## Exercise
Print the section of the passage on open browser windows starting at "Amidst this mild" and ending at "consensual market activities.", character for character.

## Passage
#####
There are always multiple windows open on my web browser. One has an assortment of tabs for this site; another has a half-dozen tabs for other sites I constantly visit; still another, the tabs for whatever stories I am working on that day; another for a handful of humor sites that get perused during lunchtimes. Then there are always a few
detritus windows, a random assortment of old news stories that I saw at one point and knew I had to do something with, but never got around to.
Stories stay in these last windows for days, or weeks, or sometimes months. I never want to simply bookmark them and shutter them up, because I know I will forget about them. Nor can I quite pin down what so irritated me about them, or what I thought they might suggest in terms of wider narrative. So there they sit, until I either use them or give up on them. The most ancient of the current links at the moment is this one, from last August, about ongoing libertarian efforts to give up the trappings of government and live offshore on rafts constructed without building codes and governed without laws—like the movie Waterworld, it will cost vast sums of money and almost certainly end in disaster. Also like Waterworld, I really want to see it happen, if only for the camp value. There is also this one, the text of Rick Santorum's old speech about Satan taking over America piece by piece. It struck me as something that ought to be picked apart line by line, it was so full of condescension, spite, and delusion, but finding the stamina to actually do it has so far eluded me.
Amidst this mild clutter is one window that contains three tabs, each linking to a story I happened to read in sequence, one right after the other, in early January. The first was a particularly asinine Washington Post column by George Will. Will has two modes of writing, a snobbish but at least intelligible one reserved for when he is trying to be serious, and one that is strictly meant for the rubes, I think, insipid and insincere. The money quote from this particular column was one of the latter:
The left's centuries-old mission is to increase social harmony by decreasing antagonisms arising from disparities of wealth -- to decrease inequality by increasing government's redistributive activities. Such government constantly expands under the unending, indeed intensifying, pressures to correct what it disapproves of -- the distribution of wealth produced by consensual market activities.
#####
## Data extract

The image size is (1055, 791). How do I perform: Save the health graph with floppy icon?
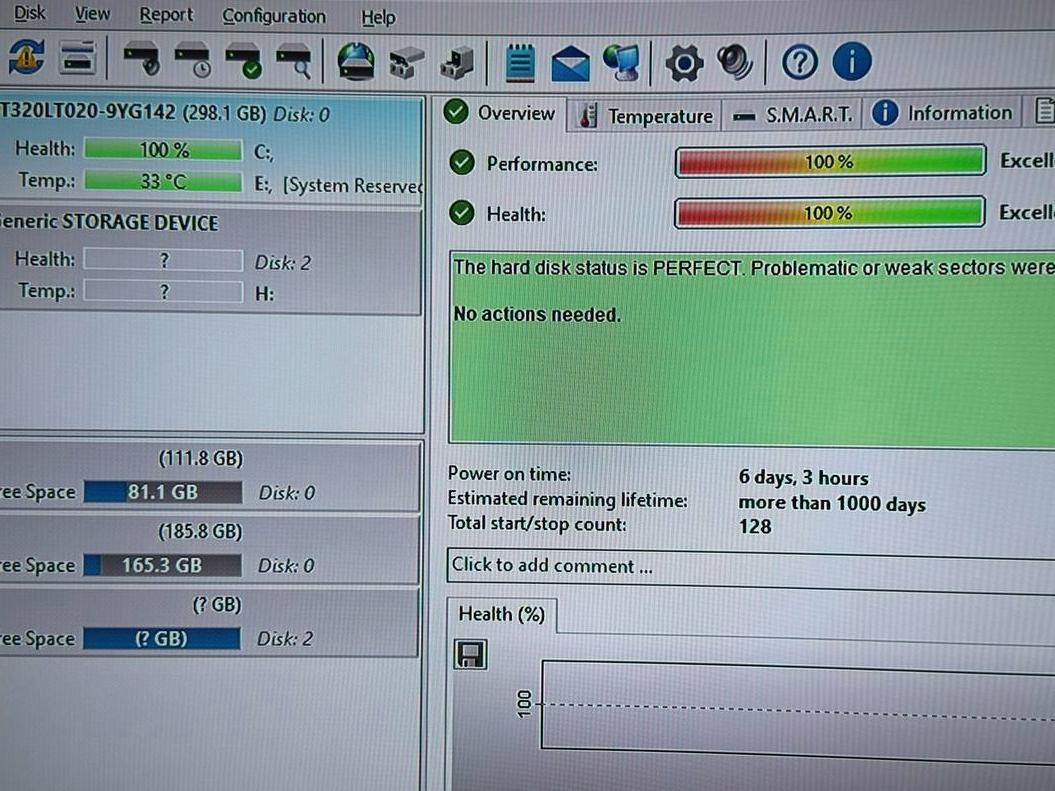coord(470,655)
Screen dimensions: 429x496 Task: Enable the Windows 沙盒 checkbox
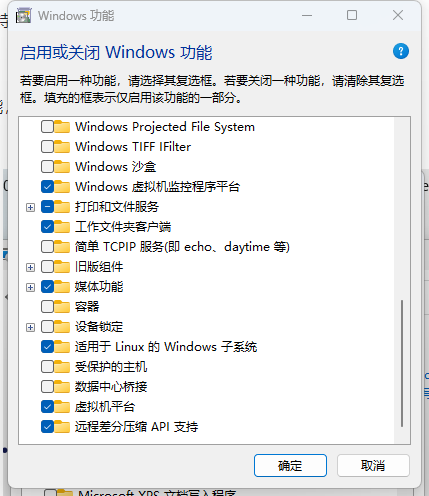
#####
## Expected answer
Amidst this mild clutter is one window that contains three tabs, each linking to a story I happened to read in sequence, one right after the other, in early January. The first was a particularly asinine Washington Post column by George Will. Will has two modes of writing, a snobbish but at least intelligible one reserved for when he is trying to be serious, and one that is strictly meant for the rubes, I think, insipid and insincere. The money quote from this particular column was one of the latter:
The left's centuries-old mission is to increase social harmony by decreasing antagonisms arising from disparities of wealth -- to decrease inequality by increasing government's redistributive activities. Such government constantly expands under the unending, indeed intensifying, pressures to correct what it disapproves of -- the distribution of wealth produced by consensual market activities.